Section 2. Transfer of Stock. Transfer of stock of the Corporation shall be made on the stock transfer books of the Corporation and only by the holder of record thereof or by such holder’s legal representative, who shall furnish proper evidence of authority to transfer, or by such holder’s attorney thereunto authorized by power of attorney duly executed and filed with the Secretary of the Corporation and upon surrender of the certificates therefor for cancellation. All certificates surrendered to the Corporation for cancellation shall be canceled, and no new certificates shall be issued until the former certificate for those shares shall have been surrendered and canceled, except in the case of a lost, stolen or destroyed certificate which shall be issued in accordance with Section 3 of this Article VI.
Section 3. Lost Certificates. The Board of Directors may direct a new certificate to be issued in place of any certificate theretofore issued by the Corporation alleged to have been lost, stolen or destroyed, upon the making of an affidavit of that fact by the person claiming the certificate of stock to be lost, stolen or destroyed.
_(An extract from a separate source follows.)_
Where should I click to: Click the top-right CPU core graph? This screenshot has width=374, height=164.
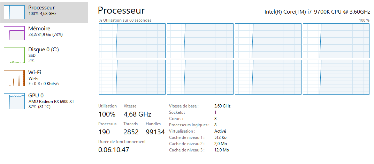(x=336, y=41)
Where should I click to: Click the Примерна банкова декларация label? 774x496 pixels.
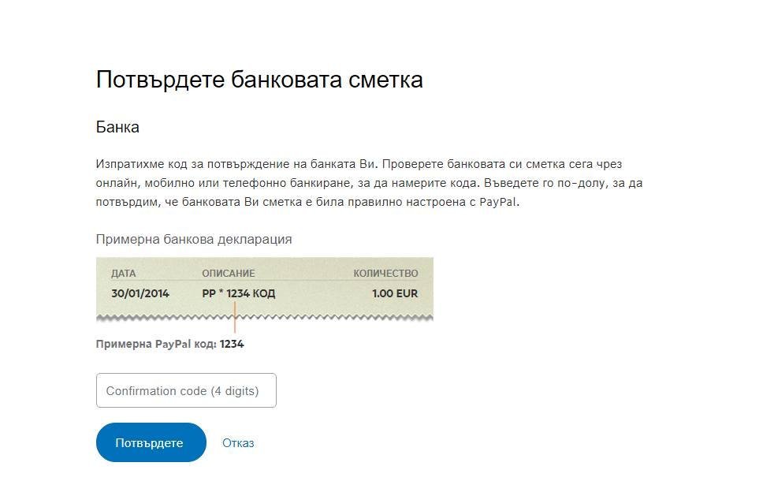click(x=194, y=239)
When authorizing such issue of a new certificate, the Board of Directors may, in its discretion and as a condition precedent to the issuance thereof, require the owner of such lost, stolen or destroyed certificate, or such person’s legal representative, to advertise the same in such manner as the Board of Directors shall require and/or to give the Corporation a bond in such sum as it may direct as indemnity against any claim that may be made against the Corporation with respect to the certificate alleged to be lost, stolen or destroyed.
Section 4. Uncertificated Stock. The Board of Directors of the Corporation may provide by resolution or resolutions that some or all of any or all classes or series of the stock of the Corporation shall be uncertificated stock. Any such resolution shall not apply to shares of stock represented by a certificate until such certificate is surrendered to the Corporation. Notwithstanding the adoption of such a resolution by the Board of Directors, upon request every holder of uncertificated shares shall be entitled to have a certificate signed by, or in the name of the Corporation by the Chairman of the Board, or the President or Vice President, and by the Treasurer or the Secretary or an Assistant Secretary of the Corporation representing such shares in certificate form. Any or all of the signatures on the certificate may be a facsimile. In case any officer, agent or registrar who has signed or whose facsimile signature has been placed upon a certificate shall have ceased to be such officer, transfer agent or registrar before such certificate is issued, it may be issued by the Corporation with the same effect as if such person were such officer, transfer agent or registrar at the date of issue.
ARTICLE VII
GENERAL PROVISIONS
Section 1. Fiscal Year. The fiscal year of the Corporation shall end on the Saturday closest to January 31 of each year or such other date as the Board of Directors may determine.
Section 2. Corporate Seal. The Board of Directors shall adopt a corporate seal which shall be circular in form and shall have inscribed thereon the name of the Corporation, the state of incorporation, the year of its organization and the words, “Corporate Seal.”
ARTICLE VIII
AMENDMENTS
These Bylaws may be altered, amended or repealed, in whole or in part, and new Bylaws may be adopted by the stockholders or by the Board of Directors, at any regular or special meeting of the stockholders or the Board of Directors or by unanimous written consent of the Board of Directors. Notice of any alteration, amendment, repeal or the adoption of new Bylaws to be proposed at a meeting of stockholders or the Board of Directors shall be contained in the notice of such meeting of stockholders or the Board of Directors, as the case may be. All such amendments adopted at a meeting of stockholders or the Board of Directors shall be approved by the holders of a majority of the shares entitled to vote thereon or by a majority of the whole Board of Directors, as the case may be.